[Saved entries]
-------------------------

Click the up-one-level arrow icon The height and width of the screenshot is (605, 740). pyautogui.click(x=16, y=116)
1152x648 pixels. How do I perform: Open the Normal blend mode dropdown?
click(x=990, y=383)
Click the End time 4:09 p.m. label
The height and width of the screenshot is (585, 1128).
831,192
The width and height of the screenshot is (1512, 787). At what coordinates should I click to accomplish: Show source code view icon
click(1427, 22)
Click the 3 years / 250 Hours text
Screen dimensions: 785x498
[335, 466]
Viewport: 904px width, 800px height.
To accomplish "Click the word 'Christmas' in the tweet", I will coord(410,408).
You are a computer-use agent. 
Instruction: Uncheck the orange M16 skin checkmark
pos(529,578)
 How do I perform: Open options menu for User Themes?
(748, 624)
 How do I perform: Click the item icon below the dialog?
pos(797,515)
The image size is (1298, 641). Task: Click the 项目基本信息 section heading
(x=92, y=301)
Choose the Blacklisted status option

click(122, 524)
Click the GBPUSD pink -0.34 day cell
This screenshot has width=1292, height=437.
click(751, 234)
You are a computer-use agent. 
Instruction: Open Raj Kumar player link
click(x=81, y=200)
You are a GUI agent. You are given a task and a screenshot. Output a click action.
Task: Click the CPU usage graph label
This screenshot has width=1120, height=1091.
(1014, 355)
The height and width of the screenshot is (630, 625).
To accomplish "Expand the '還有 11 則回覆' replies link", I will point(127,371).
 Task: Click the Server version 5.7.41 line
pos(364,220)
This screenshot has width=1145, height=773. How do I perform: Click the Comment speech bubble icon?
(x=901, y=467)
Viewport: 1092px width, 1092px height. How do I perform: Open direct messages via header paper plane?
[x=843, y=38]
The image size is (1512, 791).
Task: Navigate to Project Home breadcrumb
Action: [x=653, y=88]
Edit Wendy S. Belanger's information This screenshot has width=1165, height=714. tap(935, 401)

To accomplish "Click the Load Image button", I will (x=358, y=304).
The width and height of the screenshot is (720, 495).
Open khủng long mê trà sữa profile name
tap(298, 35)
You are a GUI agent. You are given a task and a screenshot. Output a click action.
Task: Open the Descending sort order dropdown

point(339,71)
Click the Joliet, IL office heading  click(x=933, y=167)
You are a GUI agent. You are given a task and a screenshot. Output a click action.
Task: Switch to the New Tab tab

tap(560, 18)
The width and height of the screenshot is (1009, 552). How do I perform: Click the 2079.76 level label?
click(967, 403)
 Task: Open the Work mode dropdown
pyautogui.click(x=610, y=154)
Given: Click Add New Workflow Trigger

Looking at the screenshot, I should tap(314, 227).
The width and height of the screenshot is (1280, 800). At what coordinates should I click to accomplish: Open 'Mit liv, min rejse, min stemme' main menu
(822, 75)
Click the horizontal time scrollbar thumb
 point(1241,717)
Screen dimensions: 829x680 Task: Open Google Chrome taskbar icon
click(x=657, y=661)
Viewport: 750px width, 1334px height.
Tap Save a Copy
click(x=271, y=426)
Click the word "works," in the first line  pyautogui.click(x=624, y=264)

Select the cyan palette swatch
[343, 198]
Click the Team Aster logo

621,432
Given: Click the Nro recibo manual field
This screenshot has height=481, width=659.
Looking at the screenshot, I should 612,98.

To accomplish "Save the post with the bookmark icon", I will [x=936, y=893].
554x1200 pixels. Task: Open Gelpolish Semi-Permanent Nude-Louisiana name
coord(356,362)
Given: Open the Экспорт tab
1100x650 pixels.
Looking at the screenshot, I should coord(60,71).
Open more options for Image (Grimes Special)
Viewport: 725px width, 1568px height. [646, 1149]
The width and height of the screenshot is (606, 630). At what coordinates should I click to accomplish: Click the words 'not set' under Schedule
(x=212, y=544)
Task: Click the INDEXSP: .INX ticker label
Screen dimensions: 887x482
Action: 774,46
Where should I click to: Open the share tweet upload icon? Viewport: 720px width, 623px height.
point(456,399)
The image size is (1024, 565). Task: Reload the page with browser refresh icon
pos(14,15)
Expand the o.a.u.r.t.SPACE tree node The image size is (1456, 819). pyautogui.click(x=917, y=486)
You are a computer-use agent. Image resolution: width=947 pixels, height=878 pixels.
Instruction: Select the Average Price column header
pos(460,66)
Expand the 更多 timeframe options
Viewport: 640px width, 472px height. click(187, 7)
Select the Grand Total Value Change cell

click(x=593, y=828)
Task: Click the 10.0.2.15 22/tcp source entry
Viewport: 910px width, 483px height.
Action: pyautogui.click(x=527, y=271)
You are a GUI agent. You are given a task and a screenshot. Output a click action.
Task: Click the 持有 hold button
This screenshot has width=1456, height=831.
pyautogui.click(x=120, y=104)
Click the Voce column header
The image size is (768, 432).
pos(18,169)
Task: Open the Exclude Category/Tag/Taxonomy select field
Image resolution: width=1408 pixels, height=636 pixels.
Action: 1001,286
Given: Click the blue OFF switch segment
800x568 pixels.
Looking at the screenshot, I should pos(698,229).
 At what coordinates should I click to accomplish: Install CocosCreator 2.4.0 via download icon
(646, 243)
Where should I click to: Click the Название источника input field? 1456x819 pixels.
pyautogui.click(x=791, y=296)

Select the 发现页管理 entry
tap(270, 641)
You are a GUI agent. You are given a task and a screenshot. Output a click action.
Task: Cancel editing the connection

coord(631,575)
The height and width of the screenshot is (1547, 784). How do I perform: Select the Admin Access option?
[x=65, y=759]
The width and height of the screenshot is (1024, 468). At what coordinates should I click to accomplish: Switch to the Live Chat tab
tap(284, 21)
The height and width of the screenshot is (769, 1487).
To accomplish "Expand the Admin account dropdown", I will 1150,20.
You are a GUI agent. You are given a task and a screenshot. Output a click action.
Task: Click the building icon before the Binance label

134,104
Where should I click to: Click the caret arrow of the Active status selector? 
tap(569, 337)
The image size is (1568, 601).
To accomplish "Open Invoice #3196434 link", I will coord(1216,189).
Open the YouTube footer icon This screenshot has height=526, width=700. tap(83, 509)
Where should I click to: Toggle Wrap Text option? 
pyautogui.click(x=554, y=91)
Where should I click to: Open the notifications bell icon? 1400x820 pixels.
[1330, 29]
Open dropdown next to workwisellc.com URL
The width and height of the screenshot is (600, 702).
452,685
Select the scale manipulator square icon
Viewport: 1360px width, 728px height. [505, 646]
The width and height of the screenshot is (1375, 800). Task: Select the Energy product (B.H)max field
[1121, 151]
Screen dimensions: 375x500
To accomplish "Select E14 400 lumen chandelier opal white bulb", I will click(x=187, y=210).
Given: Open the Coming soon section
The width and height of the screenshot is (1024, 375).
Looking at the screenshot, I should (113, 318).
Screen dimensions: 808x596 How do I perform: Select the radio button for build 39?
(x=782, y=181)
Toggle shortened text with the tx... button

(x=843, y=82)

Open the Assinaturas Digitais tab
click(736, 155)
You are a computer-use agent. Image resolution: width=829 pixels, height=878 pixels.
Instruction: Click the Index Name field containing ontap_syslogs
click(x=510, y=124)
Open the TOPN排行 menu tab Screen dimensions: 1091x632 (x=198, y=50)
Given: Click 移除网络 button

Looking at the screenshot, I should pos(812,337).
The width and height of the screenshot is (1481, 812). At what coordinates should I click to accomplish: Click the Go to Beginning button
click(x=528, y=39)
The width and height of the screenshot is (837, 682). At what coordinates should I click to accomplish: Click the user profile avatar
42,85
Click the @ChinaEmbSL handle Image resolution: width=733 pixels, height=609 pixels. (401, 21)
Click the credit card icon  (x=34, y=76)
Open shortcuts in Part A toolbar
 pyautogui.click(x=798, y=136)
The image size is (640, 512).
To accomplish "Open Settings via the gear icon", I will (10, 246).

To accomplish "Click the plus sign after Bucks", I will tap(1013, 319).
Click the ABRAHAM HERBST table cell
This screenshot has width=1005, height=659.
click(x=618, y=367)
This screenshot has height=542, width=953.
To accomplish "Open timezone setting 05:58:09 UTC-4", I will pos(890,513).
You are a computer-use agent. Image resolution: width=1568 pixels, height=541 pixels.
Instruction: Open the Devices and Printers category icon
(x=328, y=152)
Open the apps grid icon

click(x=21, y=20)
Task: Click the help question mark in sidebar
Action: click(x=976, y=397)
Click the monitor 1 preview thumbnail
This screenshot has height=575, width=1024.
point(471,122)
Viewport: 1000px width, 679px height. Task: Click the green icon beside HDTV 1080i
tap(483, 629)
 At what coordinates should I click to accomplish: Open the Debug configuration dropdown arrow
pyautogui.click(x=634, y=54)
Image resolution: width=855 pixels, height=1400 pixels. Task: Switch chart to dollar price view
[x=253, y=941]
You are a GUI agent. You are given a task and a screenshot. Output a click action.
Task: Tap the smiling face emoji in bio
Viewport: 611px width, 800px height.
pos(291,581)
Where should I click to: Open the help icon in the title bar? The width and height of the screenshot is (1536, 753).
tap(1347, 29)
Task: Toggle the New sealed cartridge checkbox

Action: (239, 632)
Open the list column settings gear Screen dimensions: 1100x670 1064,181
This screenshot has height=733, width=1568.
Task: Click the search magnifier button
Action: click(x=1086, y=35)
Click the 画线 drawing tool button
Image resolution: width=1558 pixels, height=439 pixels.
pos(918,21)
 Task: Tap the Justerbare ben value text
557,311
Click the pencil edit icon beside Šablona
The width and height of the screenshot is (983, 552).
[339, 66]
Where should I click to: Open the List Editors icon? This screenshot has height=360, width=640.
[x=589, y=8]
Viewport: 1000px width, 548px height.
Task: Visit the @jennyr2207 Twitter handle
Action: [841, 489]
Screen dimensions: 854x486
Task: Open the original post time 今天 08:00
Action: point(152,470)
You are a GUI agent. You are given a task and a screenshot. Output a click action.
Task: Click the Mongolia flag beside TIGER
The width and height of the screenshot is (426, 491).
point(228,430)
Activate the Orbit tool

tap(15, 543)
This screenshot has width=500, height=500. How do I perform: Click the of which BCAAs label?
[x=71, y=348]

-------------------------

THE PROBLEM
What lines in the data include the string "computer"? Copy each one.

EXERCISE RESULT
You are a computer-use agent. 
You are a computer-use agent. 
You are a computer-use agent. Image resolution: width=947 pixels, height=878 pixels.
You are a computer-use agent. Image resolution: width=829 pixels, height=878 pixels.
You are a computer-use agent. Image resolution: width=1568 pixels, height=541 pixels.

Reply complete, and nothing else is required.